In some cases I get perfect results: F-Phe

However, a common problem I run into with a significant amount of compounds is the following:

1

Upon investigating, the likely cause of this might not be the CentWave peak detection but in fact the initial centroiding.

Here is the XIC of the centroided file for the above data:

2

And the XIC of the profile file for the same data:

3

Any thoughts on the above? Specifically, do you have any advice on how to reduce the significant data loss of centroiding? Would running refineMz with "descendPeak", signalPercentage = 33 assist with this particular issue or does that only impact the reported m/z values? Otherwise the last-resort approach that remains is working with the profile data and using MatchedFilter detection - but I'd like to avoid that if possible.

I appreciate any further assistance and please let me know if I can clarify anything. Thanks!

P.S. The centroid data files by Agilent for this same data are even worse! So I'd definitely recommend centroiding using xcms and related packages versus trusting Agilent for future reference.

jorainer commented 5 years ago

Hi @zizekw ! Nice comprehensive description! And good to hear that also for Agilent centroiding can be improved.

Firstly, the signal intensity of the problematic peak is relatively low - so its quite common that you will have scattery signal there.

refineMz might actually help a little. Yes, it is just refining the m/z of the centroid based on an intensity-weighted average, but this can bring the individual data points for a peak closer together which helps centWave in the peak detection. In other words, in the XIC of the centroided data of the ~ 1200 signal intensity peaks: the m/z values for some of the signal of a peak are at ~ 166.170 and some are at ~ 166.165. refineMz can help to bring these closer together in m/z and the chance that centWave uses these in the peak detection is more likely. In addition, you could also increase the ppm in your centWave settings.
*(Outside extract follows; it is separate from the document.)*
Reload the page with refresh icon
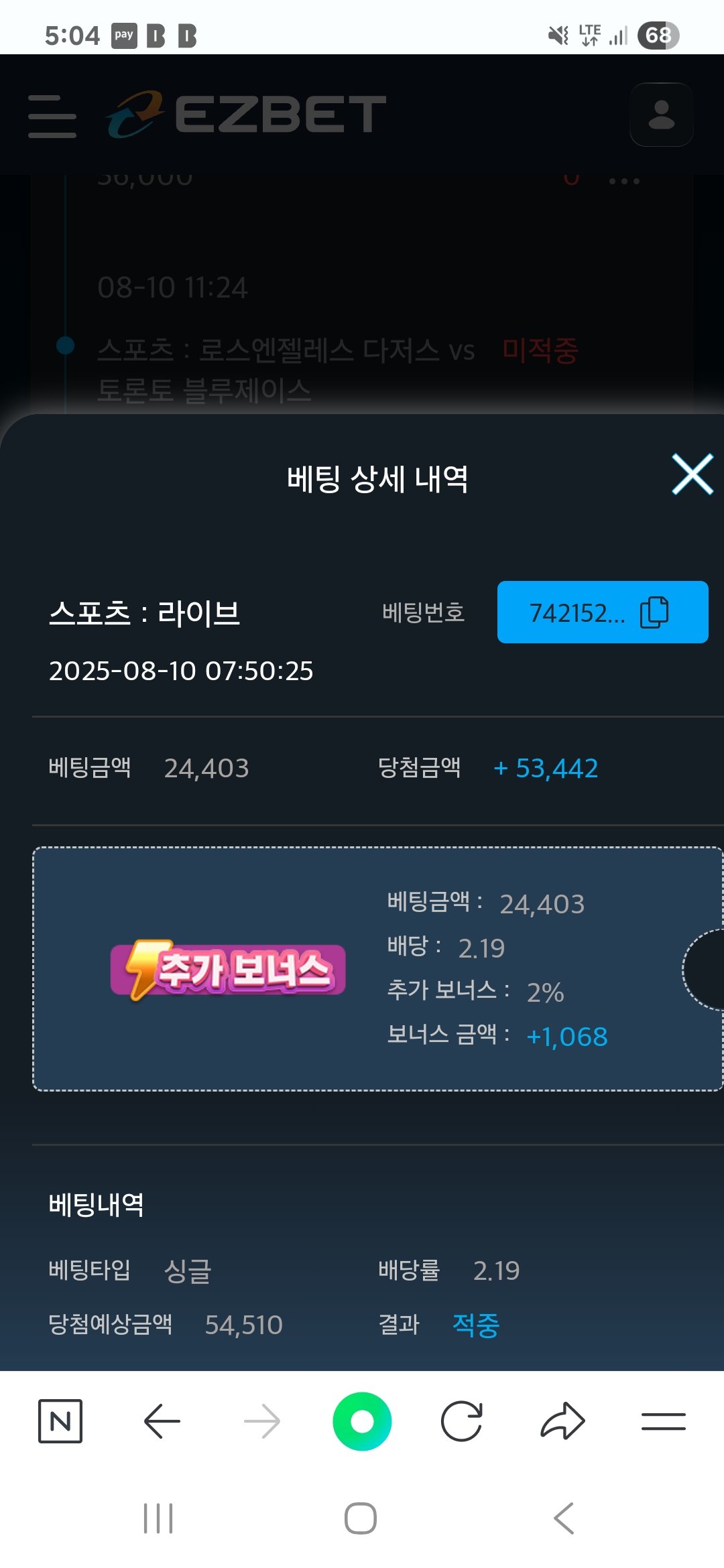The image size is (724, 1568). click(462, 1421)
A note on running out of memory in centroiding. I would always do the centroiding file-by-file and export the results again as an mzML file. The script in https://github.com/EuracBiomedicalResearch/batch_centroid might help, I used this to centroid 25,000 profile-mode mzML files on our cluster, one file at a time (actually always 12 in parallel).

zizekw commented 5 years ago

Hi @jorainer, thanks again for all your feedback. It's been a slow process but I think I have everything worked out now for the graduate students in my lab from your assistance!
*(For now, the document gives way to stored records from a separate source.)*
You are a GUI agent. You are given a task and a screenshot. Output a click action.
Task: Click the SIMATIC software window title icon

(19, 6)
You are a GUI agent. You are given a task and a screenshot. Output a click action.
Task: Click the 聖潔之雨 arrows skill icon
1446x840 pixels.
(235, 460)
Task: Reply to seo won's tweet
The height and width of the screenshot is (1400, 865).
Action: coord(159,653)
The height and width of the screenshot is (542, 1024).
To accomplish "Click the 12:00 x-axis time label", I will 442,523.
My last question on this matter would be the following: in cases like I describe above where CentWave misses a minor % of authentic peaks and without using the grouping functionality with fillChromPeaks(), is there a recommended way to do targeted "manual" detection where I can re-perform detection for troublesome parts of the data and merge with the existing peaks xcms object?

As an example, I was looking at the Insert Peak Function described in this publication so that if I had a target compound mz value I could rerun detection and merge the found peak on an as needed basis. Otherwise, would peaksWithCentWave() have utility in this case?

Let me know what you think! Please feel free to close this issue and attribute it to over-centroiding by Agilent. Thanks again for all your help and ongoing amazing work.

jorainer commented 5 years ago

There is no such functionality (yet) to merge/combine peak detection results - buuut, that sounds like a potential nice new functionality. Please add a new issue with this feature request - I will then work on that when I find some spare time.

zizekw commented 5 years ago

Hi @jorainer, just wanted to let you know please feel free to close this issue (you created it on my behalf so I can't).

We discussed above about how it seemed low intensity signals in my data were being "over-centroided".

Profile mode: Pregabalin_profile

Default centroiding parameters: Pregabalin_cent_default

Ultimately I found modulating the halfWindowSize for pickPeaks() to be most beneficial. Here's the same compound but with halfWindowSize = 1L.

Pregabalin_cent_halfwindow1

Not sure if this is the best solution to my problem but it certainly appears to work! Thank you for your help to date.